The 5 Most WTF Video Game Endings of All Time
To say that video games don't really conform to the rules of traditional storytelling is a bit of an understatement. In fact, there are no rules at all -- from heartfelt final scenes with our favorite characters to abrupt black screens that say "CONGRATURATIONS," you really never know what to expect after the final boss goes down for the last time.
But even then, some games still manage to surprise you. Mainly because their endings are so completely out of left field that you wonder if the whole game leading up to it had been one big prank on the player ...
MDK Throws You into a French Music Video
Depending on who you talk to, MDK stands for either "Mission: Deliver Kindness" or "Murder Death Kill." The former is the official name according to the manual, and the latter is what everybody who played the game called it. It's kind of crude, but it also made sense, since the game was really violent and forced you to do nothing but kill aliens to death in a murder-esque fashion.
The boner bar in the upper left is almost maxed out.
Your character, Kurt Hectic, runs down all the aliens and then chases their leader, Gunter Glut, back to his home planet and kills him, probably after mocking him for being named Gunter Glut. Kindness has been delivered, and the world is saved! Or at least Hectic thought it was. Little did he know that he had doomed humanity to a fate worse than death.
The WTF Ending:
After free falling onto one final alien ship, Hectic realizes it isn't a war zone so much as an arena. And the headlining act is Billy Ze Kick, a French pop band whose biggest claim to fame is, well, this. They perform a rollicking little number called "Non, Non, Rien N'a Change," which translates to "What in the Name of Holy Fuck Am I Staring At?"
And something about crepes, maybe?
While the vocalist alternates between singing on the ground and singing in the air, a bunch of bosses you murder-death-killed earlier in the game act as her band, because this ending would have made no sense if it was just a girl singing with nothing around her to make the music.

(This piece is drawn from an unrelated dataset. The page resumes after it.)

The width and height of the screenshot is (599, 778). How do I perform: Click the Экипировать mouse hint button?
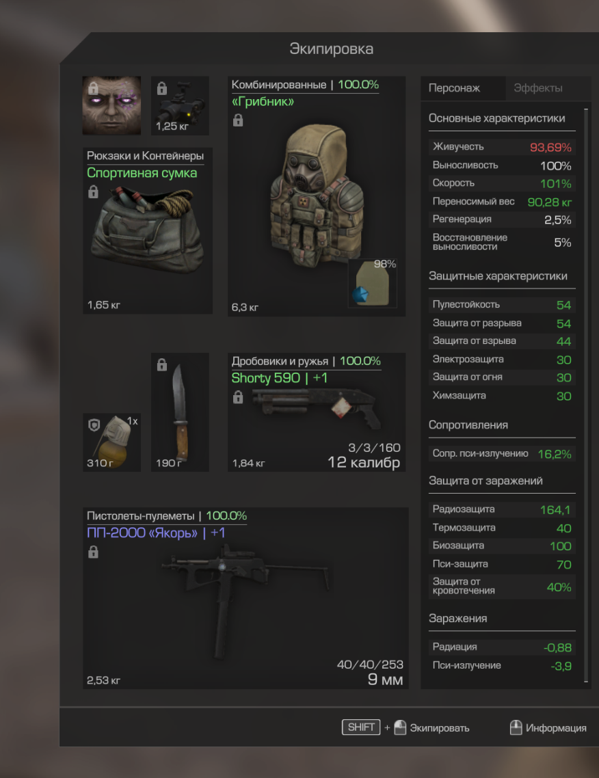pos(431,728)
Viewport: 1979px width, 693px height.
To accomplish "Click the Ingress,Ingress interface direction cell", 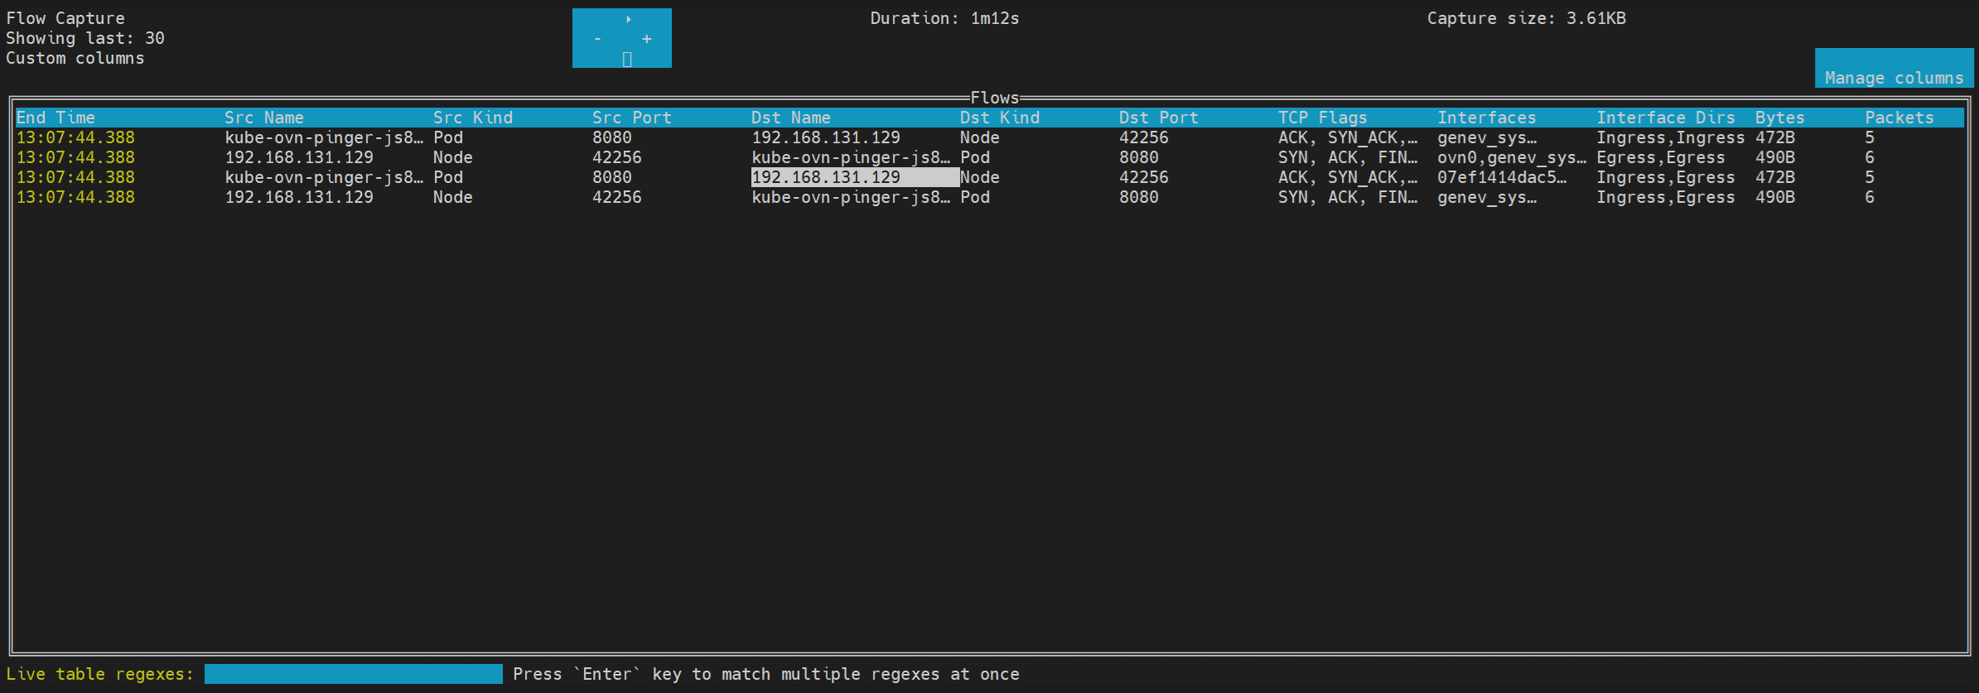I will 1670,137.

As she keeps singing and flying and n'a change-ing like she just don't care, Hectic begins to slowly go crazy. So utter destruction and hundreds of dead bodies don't faze him, but a pop star with crazy eyes, warbling words he does not understand, is what brings out the PTSD.
The German version of "99 Red Balloons" once made him burn down a school.
Then, just to give Hectic one more reason to scream, the alien band comes back to play again, all while scenes of their deaths play like a Vietnam flashback. Finally, after what feels like 500 years but was actually just over three minutes, Hectic collapses in a heap, the song begins to skip, the screen fades to black, and we're left to stare blankly at our television and wonder if our lives have meaning.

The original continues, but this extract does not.